A young institution founded in 1992, the University of Music and Theatre »Felix Mendelssohn Bartholdy« Leipzig (Hochschule für Musik und Theater, or HMT) is the successor to Germany's oldest Academies of Music (1843) and Theatre (1953, itself the successor to the Leipzig Theatre School, founded in 1875-1876).
Our Alumni have had an immeasurable influence on the international cultural scene. Starting with Felix Mendelssohn Bartholdy, on whose initiative the Leipzig Konservatorium der Musik was founded, a very brief selection of the countless renowned persons who taught or studied here might include Wilhelm Backhaus, Georg Christoph Biller, Sir Adrian Boult, Frederick Delius, Eberhard Esche, Götz Friedrich, Edvard Grieg, Ludwig Güttler, Leós Janácek, Sebastian Krumbiegel, Tobias Künzel, Harry Kupfer, Kurt Masur, Ulrich Mühe, Tom Pauls, Max Reger, Carl Reinecke, Karl Richter, Robert Schumann, Peter Sodann, Sir Arthur Sullivan, Klaus Tennstedt and Nadja Uhl.
The HMT Leipzig is dedicated to the professional training of musicians, music teachers and actors at the highest international level. Mendelssohn's first draft concept from 1840 explicitly addresses the dangers of narrow technical drill and emphasises the importance of comprehensive artistic education in forming thinking musicians. This principle is as central to the ideals and values of the HMT today as it was in Mendelssohn's day. Most recently it has informed two fundamental curricular reforms —in the 1990s following German reunification and since 2006 in response to the EU-wide introduction of Bachelor and Master degrees. As a result, our students benefit from focused curricula integrating an unusually wide range of relevant practical and theoretical disciplines.

• **Material provided**:
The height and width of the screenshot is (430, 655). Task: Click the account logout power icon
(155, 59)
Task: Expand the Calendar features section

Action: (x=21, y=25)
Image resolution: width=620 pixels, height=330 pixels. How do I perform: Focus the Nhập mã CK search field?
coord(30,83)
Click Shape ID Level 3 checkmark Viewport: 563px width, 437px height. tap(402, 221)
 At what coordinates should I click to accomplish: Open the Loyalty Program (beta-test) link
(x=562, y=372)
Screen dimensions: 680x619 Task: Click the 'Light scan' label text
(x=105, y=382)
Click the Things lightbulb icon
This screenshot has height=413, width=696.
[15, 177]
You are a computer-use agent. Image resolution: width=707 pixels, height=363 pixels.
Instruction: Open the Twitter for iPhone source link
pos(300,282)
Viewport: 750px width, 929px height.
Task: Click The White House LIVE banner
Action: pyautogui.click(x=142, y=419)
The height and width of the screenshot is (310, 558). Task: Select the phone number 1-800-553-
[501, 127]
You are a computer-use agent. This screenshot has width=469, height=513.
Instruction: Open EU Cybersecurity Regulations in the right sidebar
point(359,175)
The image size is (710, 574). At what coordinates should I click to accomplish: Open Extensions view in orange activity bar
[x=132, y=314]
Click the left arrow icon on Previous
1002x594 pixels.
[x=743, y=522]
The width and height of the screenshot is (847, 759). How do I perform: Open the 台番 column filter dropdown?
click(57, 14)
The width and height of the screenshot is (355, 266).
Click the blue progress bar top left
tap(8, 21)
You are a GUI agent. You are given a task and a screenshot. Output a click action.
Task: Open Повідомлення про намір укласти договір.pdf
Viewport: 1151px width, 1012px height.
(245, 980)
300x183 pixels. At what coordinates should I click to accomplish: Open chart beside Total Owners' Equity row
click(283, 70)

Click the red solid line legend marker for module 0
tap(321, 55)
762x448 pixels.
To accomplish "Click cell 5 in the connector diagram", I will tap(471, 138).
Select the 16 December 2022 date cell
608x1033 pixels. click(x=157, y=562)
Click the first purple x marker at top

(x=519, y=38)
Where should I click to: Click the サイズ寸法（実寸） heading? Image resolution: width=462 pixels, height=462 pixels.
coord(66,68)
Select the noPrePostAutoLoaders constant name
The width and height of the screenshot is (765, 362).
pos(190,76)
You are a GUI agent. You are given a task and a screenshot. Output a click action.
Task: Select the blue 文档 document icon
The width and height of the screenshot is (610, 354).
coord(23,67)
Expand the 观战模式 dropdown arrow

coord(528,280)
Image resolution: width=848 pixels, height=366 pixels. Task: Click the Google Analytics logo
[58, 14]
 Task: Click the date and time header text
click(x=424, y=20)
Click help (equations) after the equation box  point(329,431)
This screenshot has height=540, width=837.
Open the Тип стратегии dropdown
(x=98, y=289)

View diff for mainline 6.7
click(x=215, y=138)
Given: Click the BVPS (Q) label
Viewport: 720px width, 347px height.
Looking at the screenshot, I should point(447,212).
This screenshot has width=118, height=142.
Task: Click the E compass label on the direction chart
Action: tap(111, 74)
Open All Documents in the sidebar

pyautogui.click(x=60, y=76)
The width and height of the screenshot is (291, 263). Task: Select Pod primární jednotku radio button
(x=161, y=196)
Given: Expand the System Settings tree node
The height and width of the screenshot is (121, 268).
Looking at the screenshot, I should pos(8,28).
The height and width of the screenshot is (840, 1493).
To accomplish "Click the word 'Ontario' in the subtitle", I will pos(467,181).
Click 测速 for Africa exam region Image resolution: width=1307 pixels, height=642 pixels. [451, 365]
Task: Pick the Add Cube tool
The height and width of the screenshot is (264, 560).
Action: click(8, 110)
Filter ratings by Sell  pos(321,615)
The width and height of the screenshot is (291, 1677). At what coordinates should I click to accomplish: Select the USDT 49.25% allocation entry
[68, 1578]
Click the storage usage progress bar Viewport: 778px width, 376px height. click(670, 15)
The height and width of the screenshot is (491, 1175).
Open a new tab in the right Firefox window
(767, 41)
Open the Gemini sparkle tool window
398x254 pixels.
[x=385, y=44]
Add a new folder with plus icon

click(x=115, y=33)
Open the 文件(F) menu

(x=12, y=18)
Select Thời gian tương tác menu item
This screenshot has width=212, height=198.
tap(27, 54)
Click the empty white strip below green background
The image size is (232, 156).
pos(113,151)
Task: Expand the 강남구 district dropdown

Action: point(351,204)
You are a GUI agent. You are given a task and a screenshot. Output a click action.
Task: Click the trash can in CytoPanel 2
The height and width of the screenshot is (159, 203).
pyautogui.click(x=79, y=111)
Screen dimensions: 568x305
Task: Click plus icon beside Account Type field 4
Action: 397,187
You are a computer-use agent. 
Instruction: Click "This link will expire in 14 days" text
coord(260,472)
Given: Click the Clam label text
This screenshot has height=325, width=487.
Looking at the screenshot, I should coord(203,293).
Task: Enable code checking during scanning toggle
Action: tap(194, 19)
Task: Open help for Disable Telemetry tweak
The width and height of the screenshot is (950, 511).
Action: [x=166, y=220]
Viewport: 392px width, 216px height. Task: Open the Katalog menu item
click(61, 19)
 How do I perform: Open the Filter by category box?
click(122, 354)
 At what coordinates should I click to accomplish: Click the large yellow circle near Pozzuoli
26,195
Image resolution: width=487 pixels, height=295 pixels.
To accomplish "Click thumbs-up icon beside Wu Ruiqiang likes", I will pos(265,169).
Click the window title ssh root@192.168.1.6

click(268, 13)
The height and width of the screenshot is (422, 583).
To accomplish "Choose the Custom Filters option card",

• **What the exercise asks**: Update the passage on the HMT Leipzig: give everything from "A young institution" down to "founded in 1875-1876).", with "Leipzig Theatre School" changed to "Leipzig Drama School".

• **Task answer**:
A young institution founded in 1992, the University of Music and Theatre »Felix Mendelssohn Bartholdy« Leipzig (Hochschule für Musik und Theater, or HMT) is the successor to Germany's oldest Academies of Music (1843) and Theatre (1953, itself the successor to the Leipzig Drama School, founded in 1875-1876).